Quelles sont les promesses de la radio numérique ? Quels sont les avantages attendus côté radios et côté auditeurs ?

La diffusion d'émissions de radio en mode numérique devrait apporter un certain nombre d'avantages, notamment pour les radios la possibilité d'étendre leur couverture de diffusion. Sur la bande FM actuelle, il n'y a plus de fréquences disponibles. Même la première radio en termes d'audimat, RTL, ne couvre que 70 % du territoire national aujourd'hui. Par ailleurs, la radio numérique va permettre d'associer des données - informations textes, images - au flux audio. Pour les éditeurs de chaînes, c'est l'occasion d'inventer de nouvelles sources de revenus, de créer de nouveaux supports publicitaires pour les annonceurs comme la possibilité de passer des photos d'un produit en parallèle du message commercial audio.

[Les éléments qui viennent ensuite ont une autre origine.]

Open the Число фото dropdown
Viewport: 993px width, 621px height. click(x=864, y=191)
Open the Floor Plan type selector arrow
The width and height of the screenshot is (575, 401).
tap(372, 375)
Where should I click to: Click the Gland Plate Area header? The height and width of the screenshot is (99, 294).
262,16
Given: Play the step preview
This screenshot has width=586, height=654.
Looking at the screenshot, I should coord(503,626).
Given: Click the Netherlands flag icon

Côté auditeurs, la radio numérique promet une meilleure qualité de son (son 5.1), une offre de chaînes de radio plus vaste, la possibilité comme avec la TV sur ADSL aujourd'hui de faire du time shifting ou d'enregistrer des programmes numériques, d'avoir accès à un guide des programmes, et bien sûr donc de bénéficier d'informations et données associées à des programmes, comme par exemple de le nom de l'artiste et le titre de la chanson diffusée.

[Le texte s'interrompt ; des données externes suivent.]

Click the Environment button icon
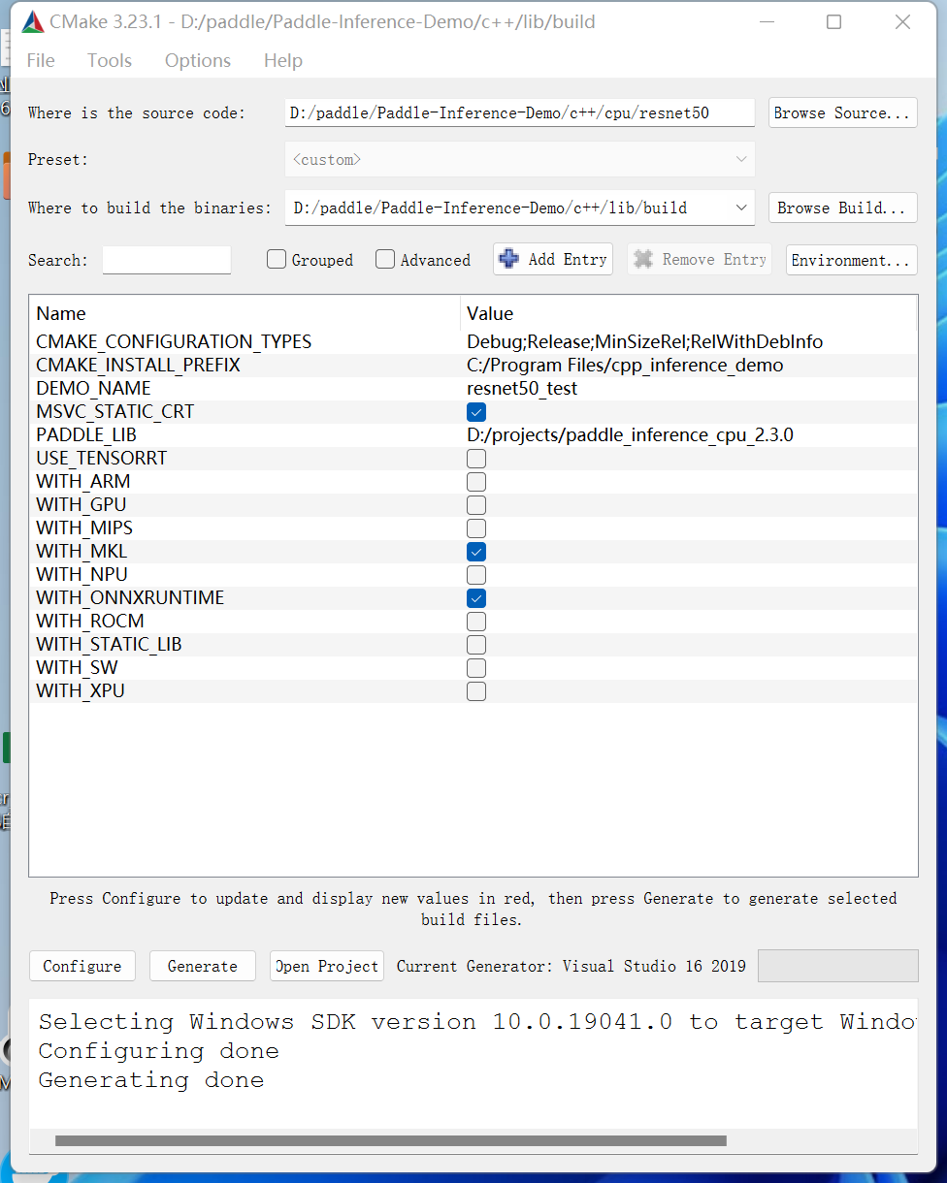Viewport: 947px width, 1183px height. (x=851, y=259)
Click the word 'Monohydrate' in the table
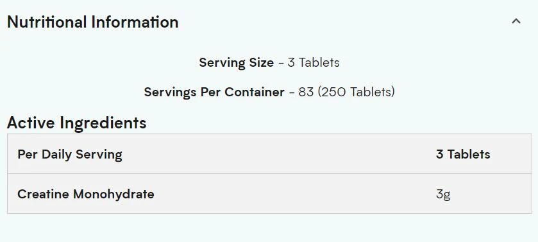 click(x=114, y=194)
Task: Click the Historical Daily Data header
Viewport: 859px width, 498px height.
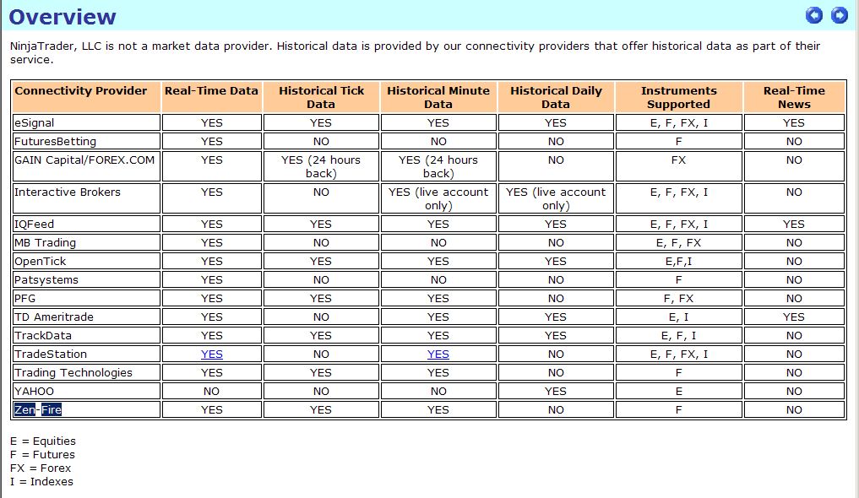Action: [556, 97]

Pour les radios, il s'agit donc d'une réelle opportunité économique ?

Ce qui est certain, c'est que la radio numérique, outre l'extension de la couverture, va révolutionner la structure de coût des chaînes de radio. Dans un premier temps, ce sera un coût supplémentaire car les radios devront continuer à émettre sur la bande FM et en numérique. Mais à terme, cela va leur permettre de réduire leurs coûts de diffusion. Les coûts de diffusion sur la bande FM pour une radio nationale couvrant 70 % du territoire sont de 4 à 5 millions d'euros par an. En T-DMB [Terrestrial Digital Multimedia Broadcasting, Diffusion Multimédia Numérique Terrestre, norme officielle de diffusion de la radio numérique en France, ndlr], ces coûts sont deux à trois fois moins élevés. Donc oui, les radios voient le numérique comme une opportunité. Mais en même temps, elles sont aujourd'hui dos au mur.

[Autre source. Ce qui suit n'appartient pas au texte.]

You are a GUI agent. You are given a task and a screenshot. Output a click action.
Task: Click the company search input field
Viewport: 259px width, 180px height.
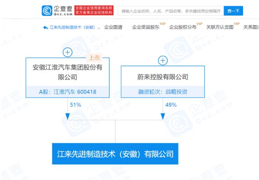tap(170, 11)
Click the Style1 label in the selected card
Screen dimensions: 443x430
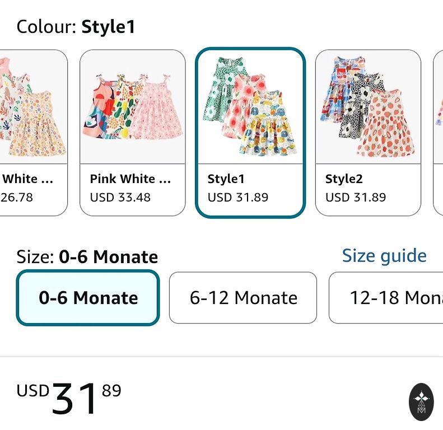coord(226,179)
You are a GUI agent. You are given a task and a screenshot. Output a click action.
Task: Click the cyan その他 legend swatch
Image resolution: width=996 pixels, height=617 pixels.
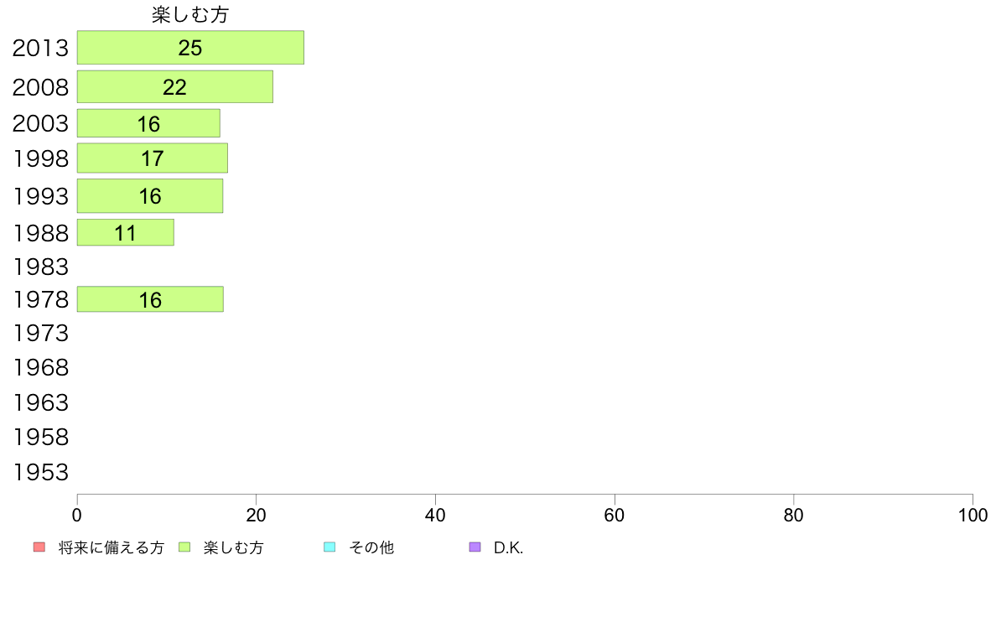(x=329, y=547)
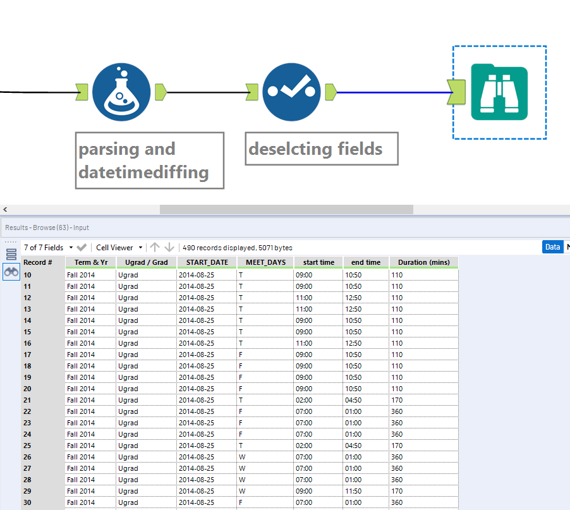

La radio est le seul média aujourd'hui qui ne soit pas encore entré dans l'ère du numérique. Les équipements radio sont déconnectés du numérique. L'enjeu est donc que les équipementiers intègrent le plus rapidement possible la norme T-DMB dans leurs produits qui constitueront les terminaux radio du futur : récepteurs simples, récepteurs avec écran, mais aussi téléphones mobiles, lecteurs MP3, etc. Dans son plan France numérique 2012, Eric Besson [le secrétaire d'Etat au Développement de l'Economie numérique, ndlr] s'est engagé à imposer l'intégration progressive dans les équipements vendus en France de la réception de la radio numérique. Je crois qu'un amendement a été déposé dans ce sens.

Quel est le calendrier de déploiement de la radio numérique terrestre en France ?

En mars dernier, le Conseil Supérieur de l'Audiovisuel a lancé un appel à candidature pour la radio numérique portant sur 19 zones géographiques, soit une couverture de 30 % de la population. Le déploiement de la radio numérique terrestre est en effet prévu pour l'an prochain. Cet appel d'offre a remporté un vrai succès, puisque 358 dossiers ont été envoyés au 1er octobre. Le CSA doit annoncer les dossiers éligibles dans les prochains jours et dévoilera la liste des candidats retenus, soit 54 radios, dans la courant du premier semestre 2009. En parallèle, il lancera un nouvel appel à candidature pour un deuxième multiplex de RNT. Le lancement officiel de la radio numérique aura probablement lieu au dernier trimestre 2009. L'objectif à terme est de couvrir 90 % de la population en 2011.